What to do ▸
Only the lines from the one containing "Identify the click" through the one containing "Handelsbetingelser" should be printed, exactly as they appear below, with both ends included.

Record extracts ▸
###
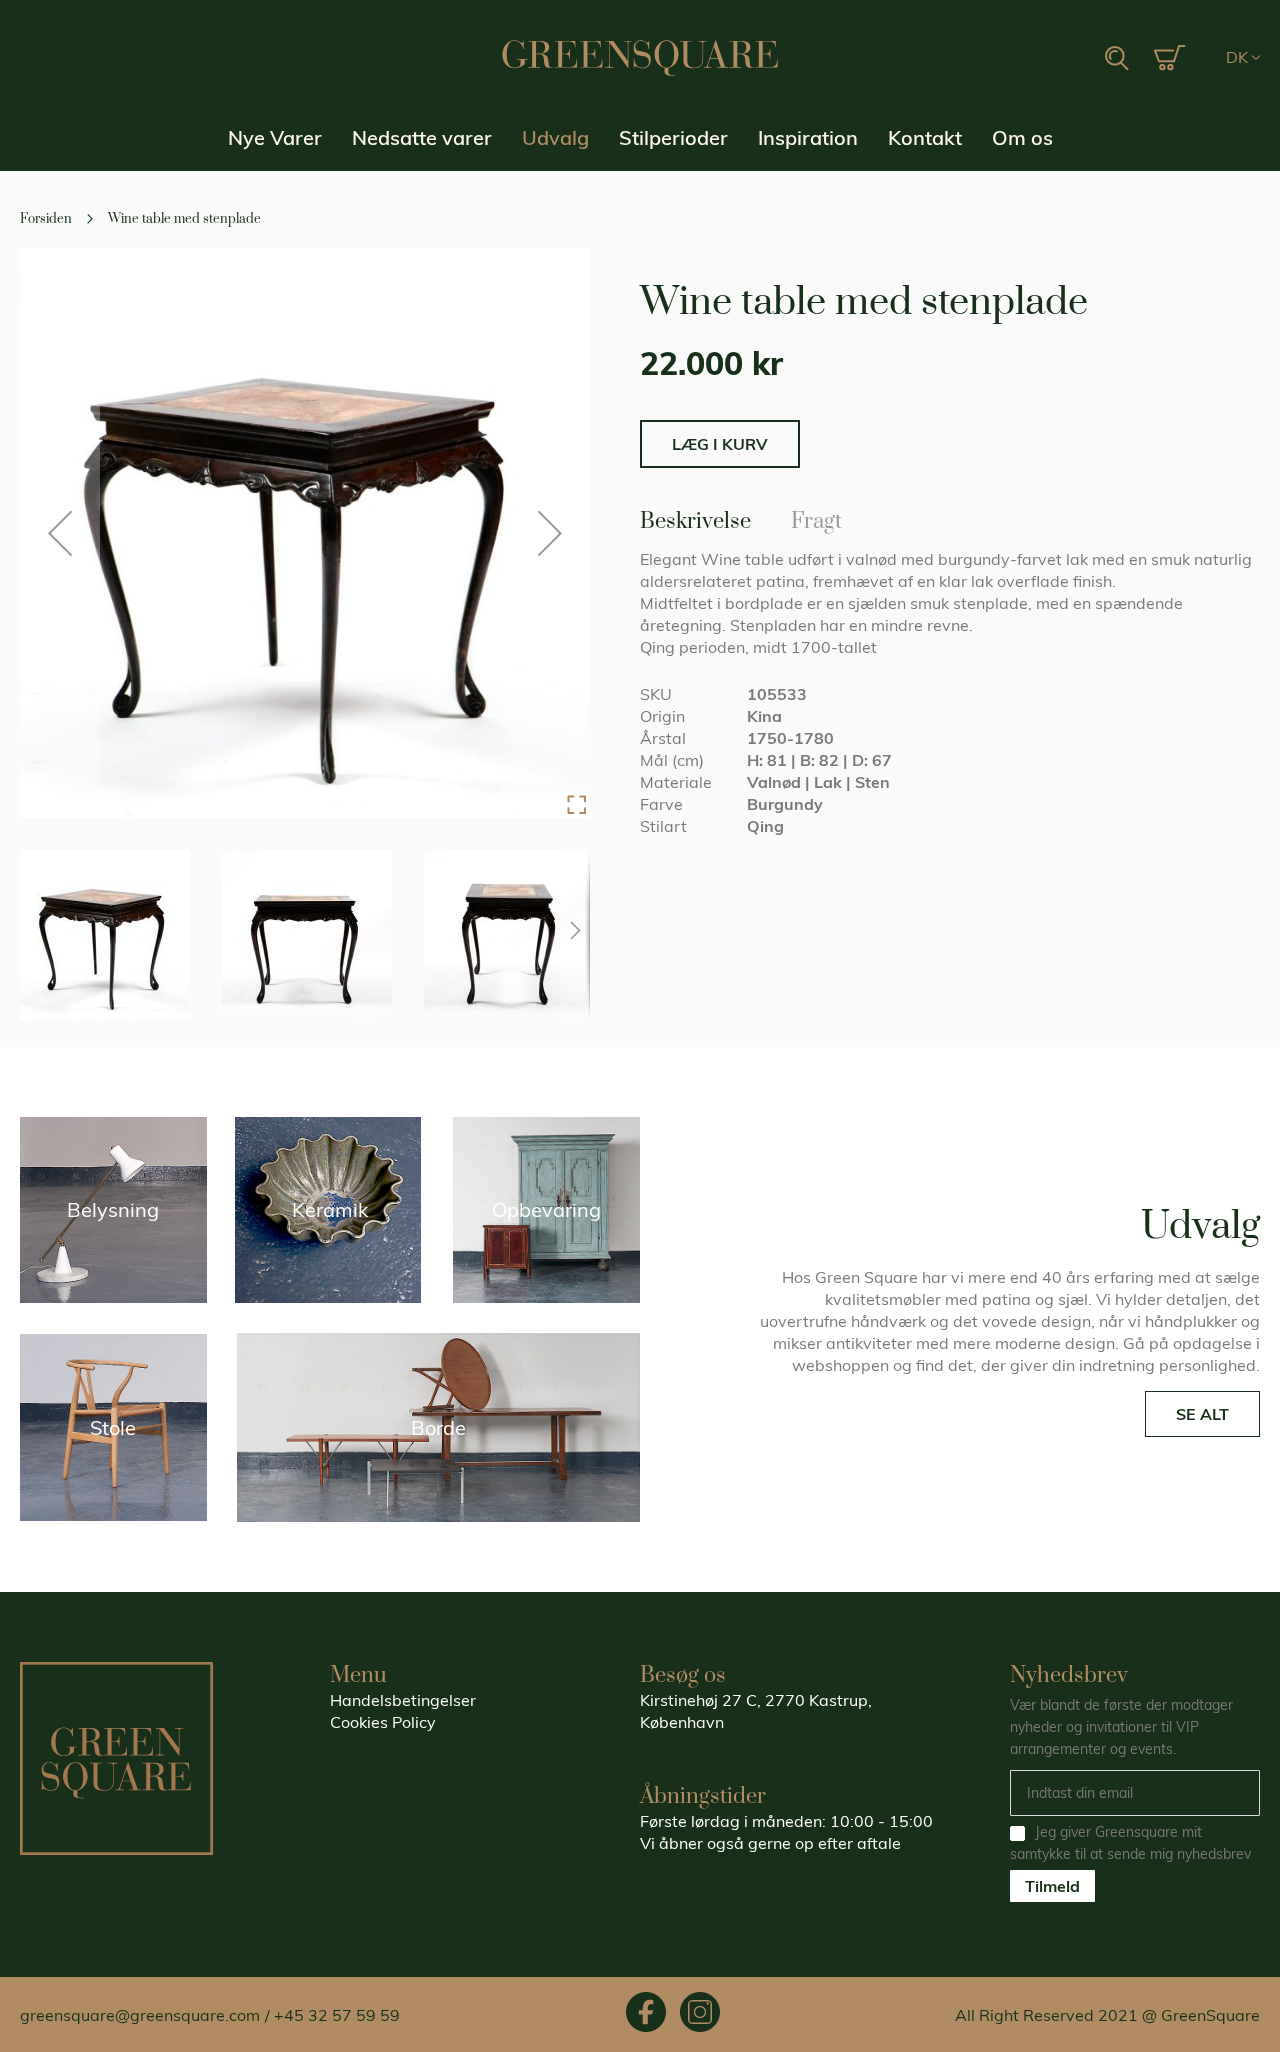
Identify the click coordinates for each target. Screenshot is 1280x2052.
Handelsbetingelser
###
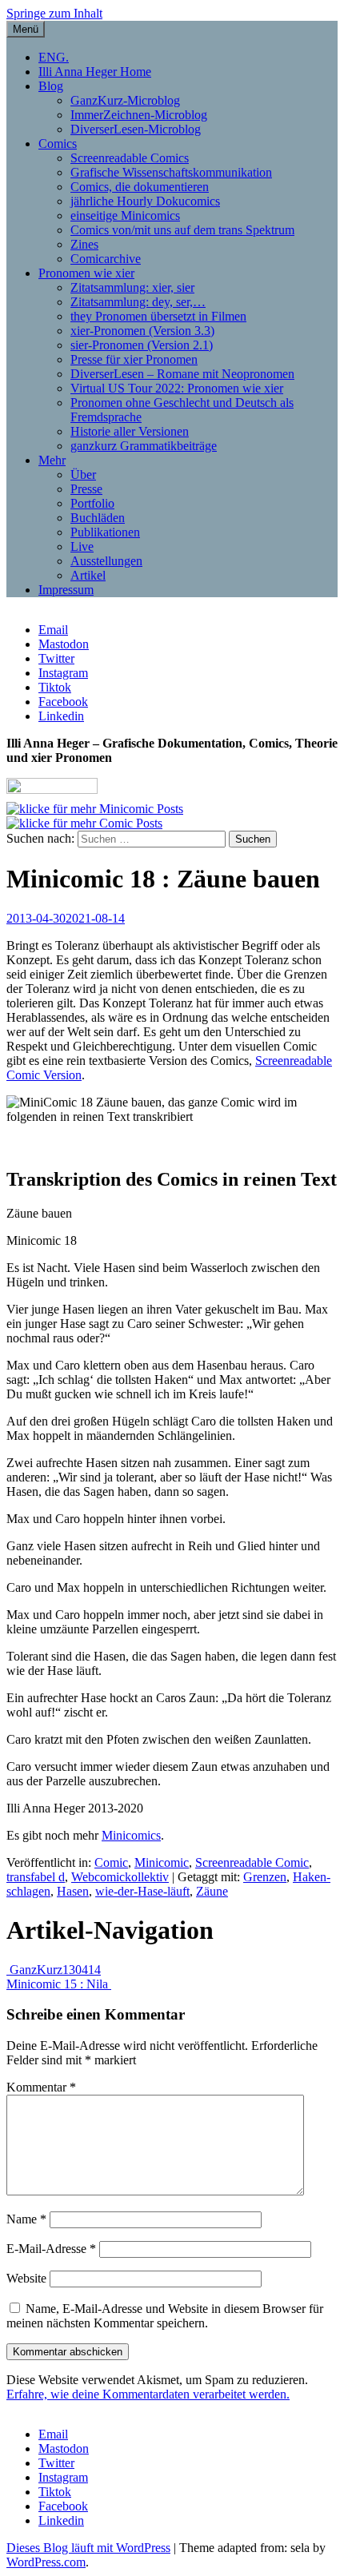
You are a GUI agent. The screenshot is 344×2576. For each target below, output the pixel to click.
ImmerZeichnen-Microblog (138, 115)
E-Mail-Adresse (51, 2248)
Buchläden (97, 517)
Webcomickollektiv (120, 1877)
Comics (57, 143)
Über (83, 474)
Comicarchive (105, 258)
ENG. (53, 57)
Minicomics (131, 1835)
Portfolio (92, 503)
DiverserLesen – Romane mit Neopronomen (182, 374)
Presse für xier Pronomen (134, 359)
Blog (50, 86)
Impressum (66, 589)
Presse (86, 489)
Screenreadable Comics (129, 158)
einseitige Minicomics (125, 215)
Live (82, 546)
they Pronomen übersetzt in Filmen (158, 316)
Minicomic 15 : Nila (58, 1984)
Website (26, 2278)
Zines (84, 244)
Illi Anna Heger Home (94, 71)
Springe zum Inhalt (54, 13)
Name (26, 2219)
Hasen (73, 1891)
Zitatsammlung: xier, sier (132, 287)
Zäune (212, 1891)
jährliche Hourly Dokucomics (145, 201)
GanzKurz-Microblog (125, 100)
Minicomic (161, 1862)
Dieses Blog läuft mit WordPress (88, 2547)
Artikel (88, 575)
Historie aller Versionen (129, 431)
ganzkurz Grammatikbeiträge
###
Solution to this problem ▸
Identify the click coordinates for each target. Screenshot is 1280x2052.
Handelsbetingelser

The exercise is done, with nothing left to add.